Há casos em que diversidade no local de trabalho não passa de discurso. Mas as corporações que conseguem transformar o discurso em prática têm as estatísticas a seu favor. De acordo com um estudo da McKinsey & Company, a diversidade étnica, cultural e de gênero impacta diretamente na performance financeira das companhias em vários países do mundo.

 

A pesquisa “A diversidade como alavanca de performance”, publicada este ano, avaliou mais de mil empresas de 12 países. Uma das conclusões é que organizações com equipes executivas de maior diversidade étnica – não só em termos de representação absoluta, mas também de variedade ou mistura de etnias – têm probabilidade 33% maior de superar seus pares em lucratividade.

 

No que diz respeito à diversidade de gênero nas equipes executivas, também há correspondência com os resultados das organizações. O relatório aponta que as empresas que investem na diversidade de gênero são 21% mais propensas a obter lucratividade acima da média. “Profissionais com culturas e perfis distintos trazem visões diferentes e isso é fundamental, pois sem visões diferentes uma empresa não consegue inovar.

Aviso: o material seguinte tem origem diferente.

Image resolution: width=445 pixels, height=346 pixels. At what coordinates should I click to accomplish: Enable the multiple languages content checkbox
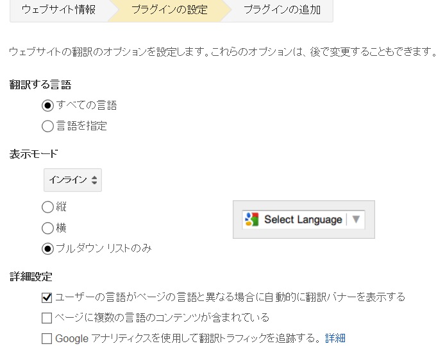click(x=47, y=318)
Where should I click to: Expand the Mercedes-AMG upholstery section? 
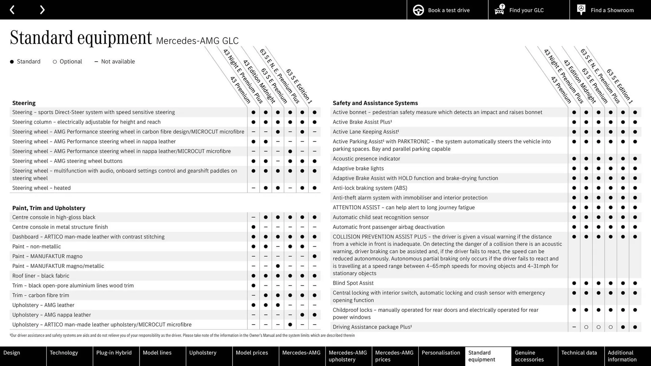[348, 356]
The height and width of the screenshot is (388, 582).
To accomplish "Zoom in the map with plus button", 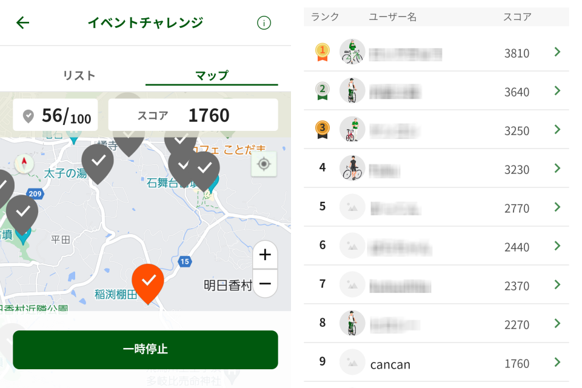I will click(265, 255).
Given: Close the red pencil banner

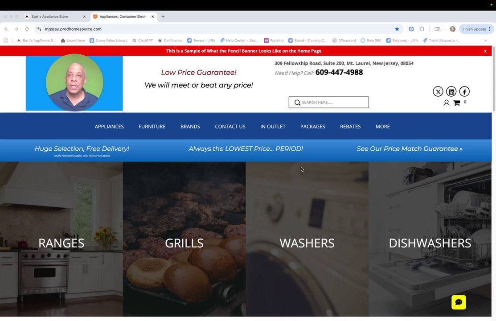Looking at the screenshot, I should click(485, 51).
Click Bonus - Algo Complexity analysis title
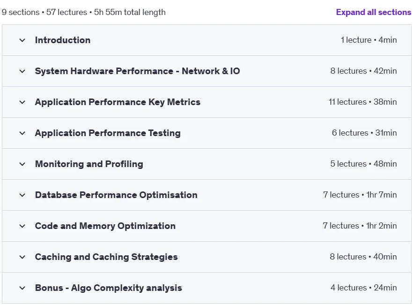This screenshot has width=413, height=305. tap(109, 288)
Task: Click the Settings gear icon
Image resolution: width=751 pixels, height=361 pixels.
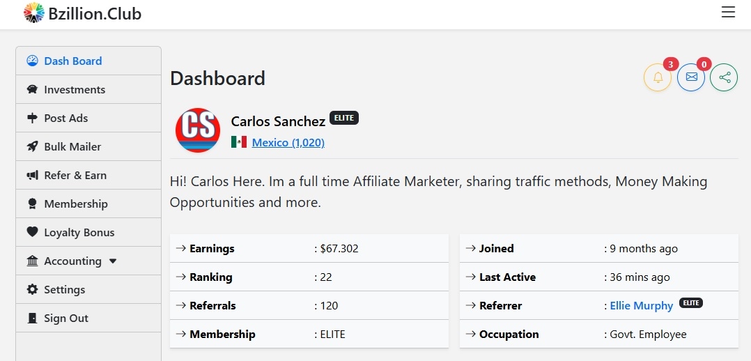Action: (32, 289)
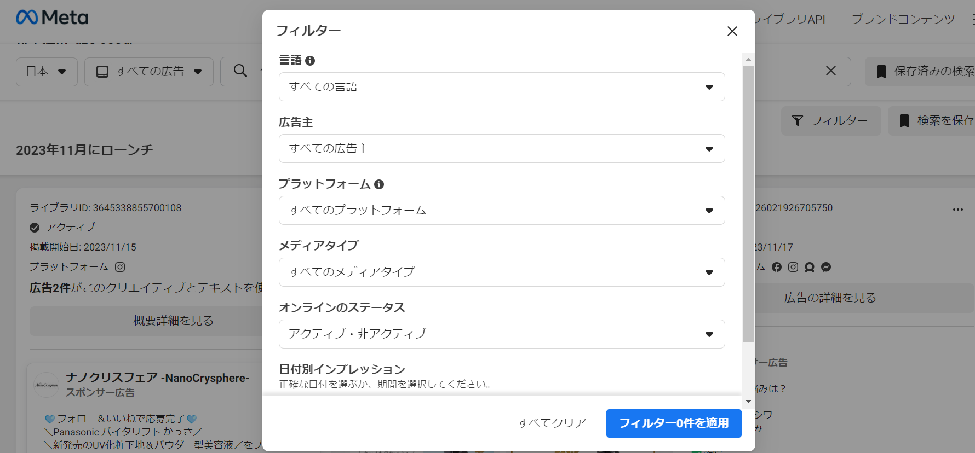Open the すべてのプラットフォーム dropdown
The image size is (975, 453).
tap(501, 211)
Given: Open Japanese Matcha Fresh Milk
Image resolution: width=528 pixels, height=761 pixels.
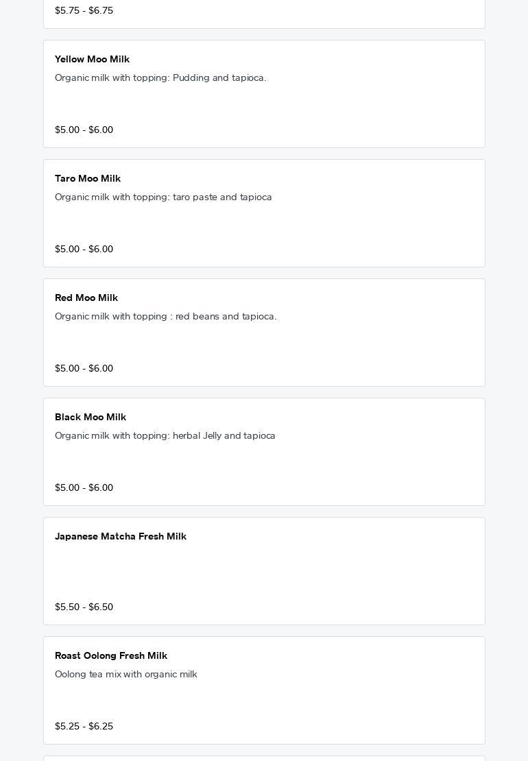Looking at the screenshot, I should pos(121,537).
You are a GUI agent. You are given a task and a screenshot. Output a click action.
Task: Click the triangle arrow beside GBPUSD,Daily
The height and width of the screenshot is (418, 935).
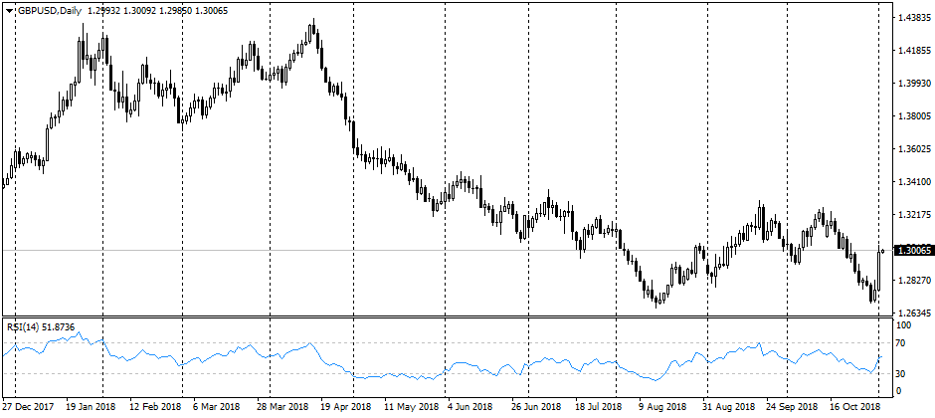click(x=9, y=10)
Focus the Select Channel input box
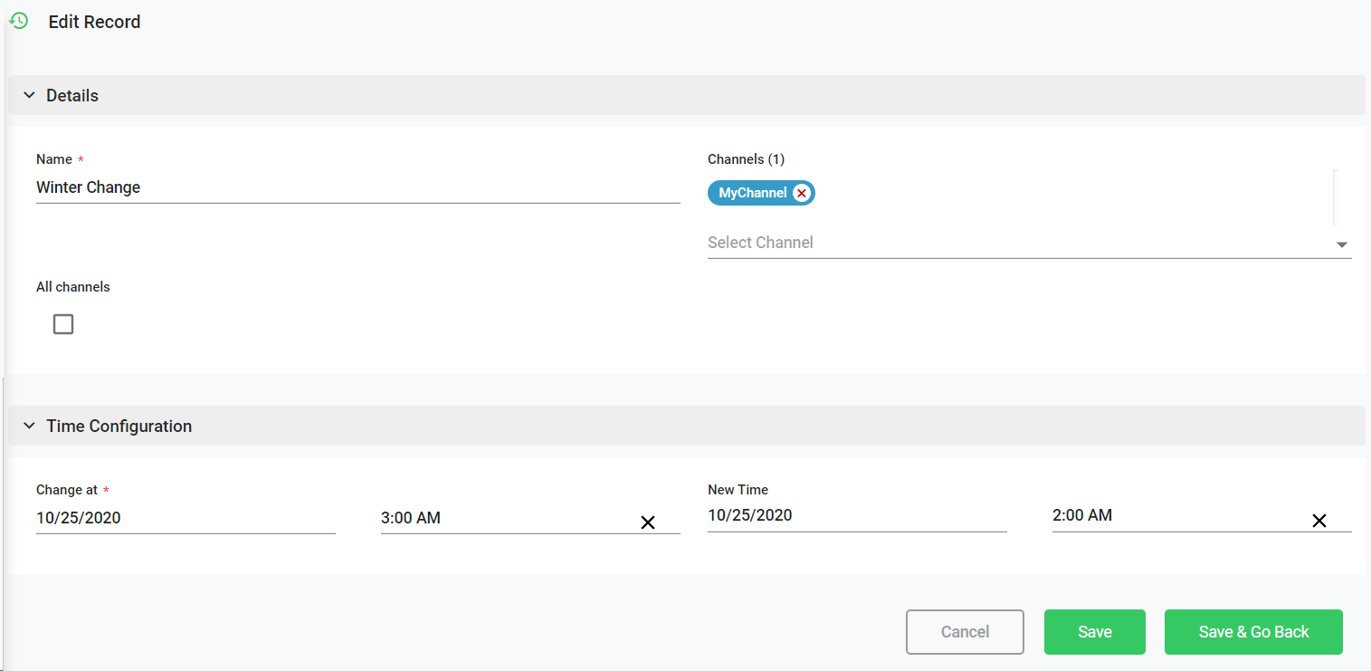This screenshot has width=1371, height=671. click(x=1014, y=243)
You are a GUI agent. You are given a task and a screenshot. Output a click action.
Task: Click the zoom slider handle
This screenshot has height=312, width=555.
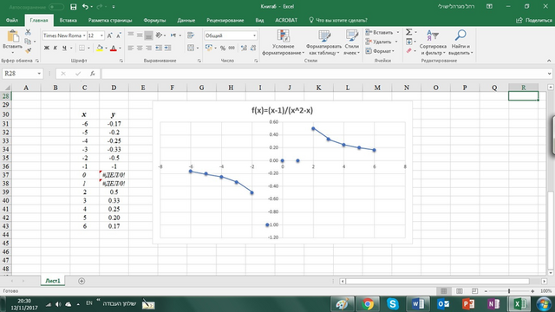point(509,291)
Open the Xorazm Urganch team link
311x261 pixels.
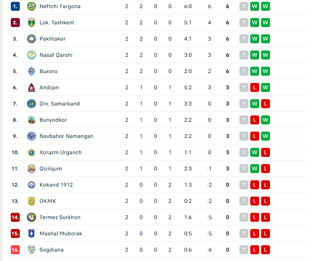[60, 152]
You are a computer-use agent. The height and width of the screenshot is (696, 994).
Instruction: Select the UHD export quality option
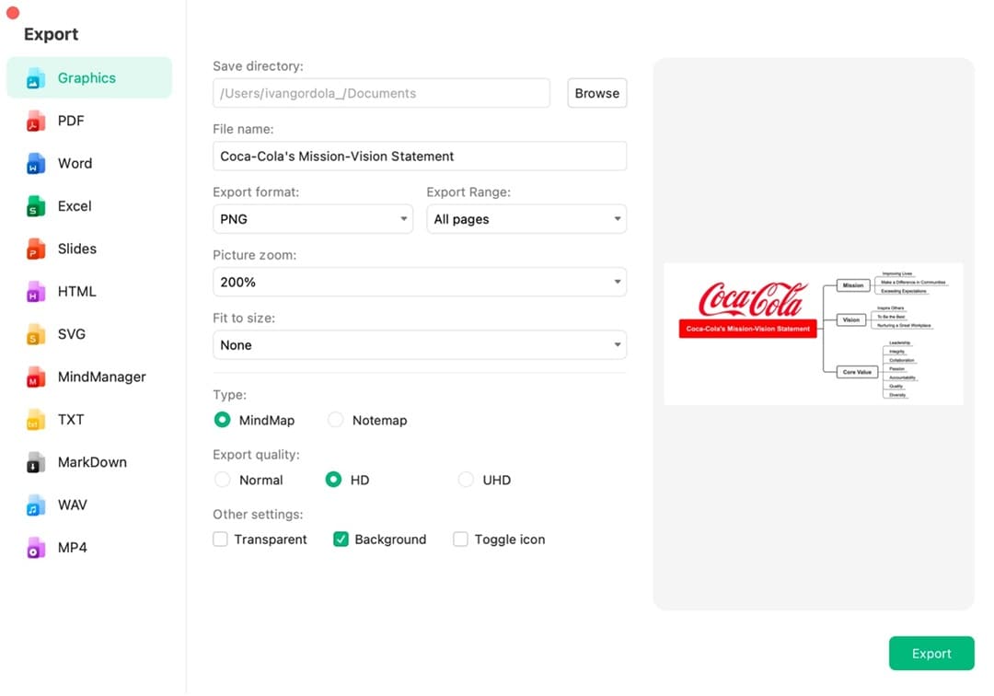(467, 480)
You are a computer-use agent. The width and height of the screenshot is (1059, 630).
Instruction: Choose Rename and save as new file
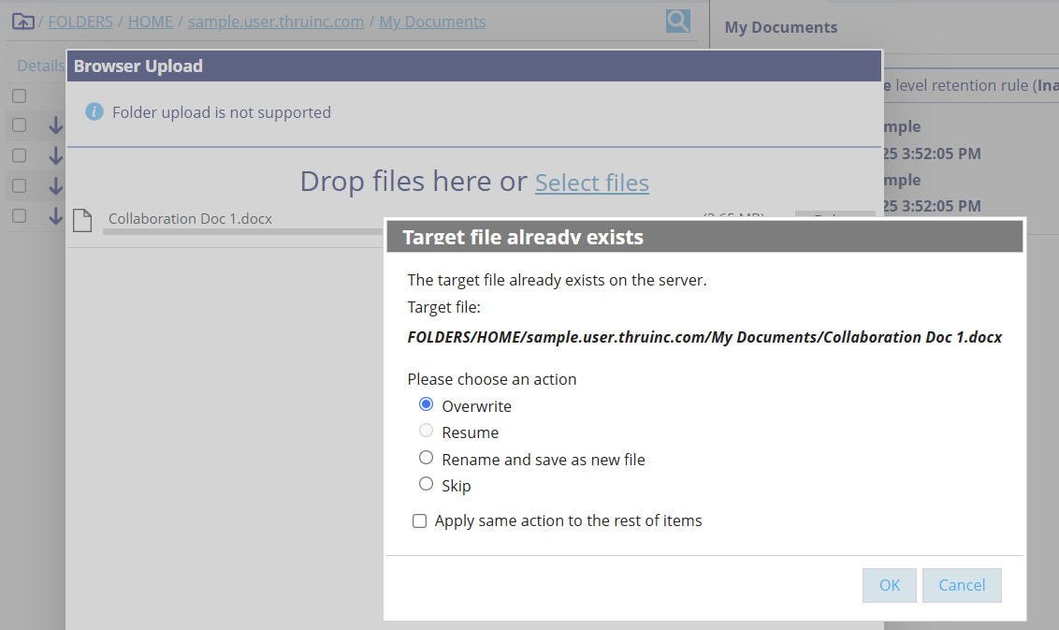pyautogui.click(x=427, y=458)
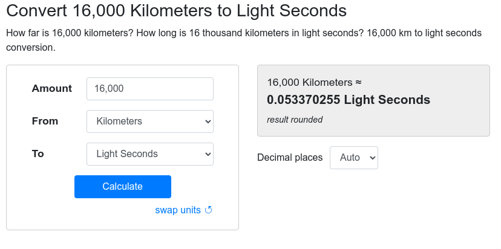The width and height of the screenshot is (501, 249).
Task: Click the Amount input field
Action: coord(150,89)
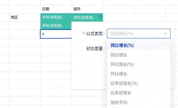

E sem inovar uma empresa não sobrevive”, diz Esther Nunes, advogada, ex-presidente da CCBC (2013-2017) e coordenadora da Comissão da Diversidade da Câmara.

 

Em novembro, a Comissão organizou em conjunto com o associado CEOlab o seminário “Dividendo, Diversidade, Inovação e Criatividade”, que discutiu o tema como forma de gerar valor para as empresas. O próprio formato do encontro foi diferente do tradicional. Em vez de longas palestras, o mentor e conselheiro da CEOlab Pedro Lins dedicou o evento a perguntas e respostas, incentivando a troca de ideias entre o público de cerca de 50 pessoas.

 

Não basta diversificar, tem que dar oportunidades à diversidade

 

Para fazer efeito, a diversidade tem que ir além do processo seletivo e ser abraçada pela cultura das empresas, com práticas diárias e aceitação pelos funcionários. Monica Busch, gerente regional da EBC, contou no seminário que é comum a empresa reunir colaboradores de diversas partes do mundo via conference call antes de tomar decisões importantes, o que garante uma visão mais abrangente e melhores respostas.

 

Esther Nunes sugere às organizações que não alcançam metas de diversidade questionarem o motivo, em vez de simplesmente dizerem que não encontram talentos no mercado para preencher as vagas. Ela cita o exemplo de um escritório de advocacia americano onde um grupo de funcionárias lançou um manual sobre como reter talentos femininos. O grupo se expandiu e alcançou diferentes países da América Latina, com troca de experiências em reuniões, palestras e outros eventos.

 

No Brasil, depois de uma pesquisa informal, o Centro de Estudos das Sociedades de Advogados (Cesa) descobriu que menos de 1% dos advogados dos seus escritórios associados é negro. A partir daí o Centro se uniu à Universidade Presbiteriana Mackenzie para criar o projeto Incluir Direito, em que alunos autodeclarados negros “receberão qualificação personalizada para que sejam candidatos absolutamente competitivos em quaisquer processos seletivos”.

 

“Hoje grandes empresas precisam se adequar às metas de diversidade, pois muitas delas fazem negócios apenas com quem cumpre as metas. Mas essa é uma demanda surgida entre os próprios grupos que não se sentiam representados, como mulheres, negros e LGBT, passando a procurar novos caminhos”, ressalta Esther.

 

A Comissão da Diversidade da CCBC foi criada há pouco mais de um ano com objetivo de fomentar as boas práticas entre as empresas associadas à Câmara. A iniciativa está alinhada ao foco que o governo canadense possui no tema e prevê novos eventos para o próximo ano. O Canadá tem uma das legislações e práticas mais avançadas do mundo sobre diversidade.

 

No seminário “Dividendo, Diversidade, Inovação e Criatividade”, participaram Andréa Ziravello (Thomson Reuters), Anouk Bergeron-Laliberté (Consulado Geral do Canadá), Beatriz Ferreira Raimundo (Aegea), Esther Nunes (CCBC), Flávia Vieira (Bombardier), Gabriel Lopes (Malkovich Design & Comunicação), Guillaume Légaré (National Bank), Mariana Deperon (Tree Diversidade) e Monica Busch (EDC), Pedro Lins (CEOlab)

 

 

CEOlab e CCBC: outros temas

 

A CCBC e a CEOlab continuarão em 2019 com sua programação com foco nas lideranças das empresas. Em fevereiro está previsto um evento sobre as perspectivas políticas e econômicas para o ano.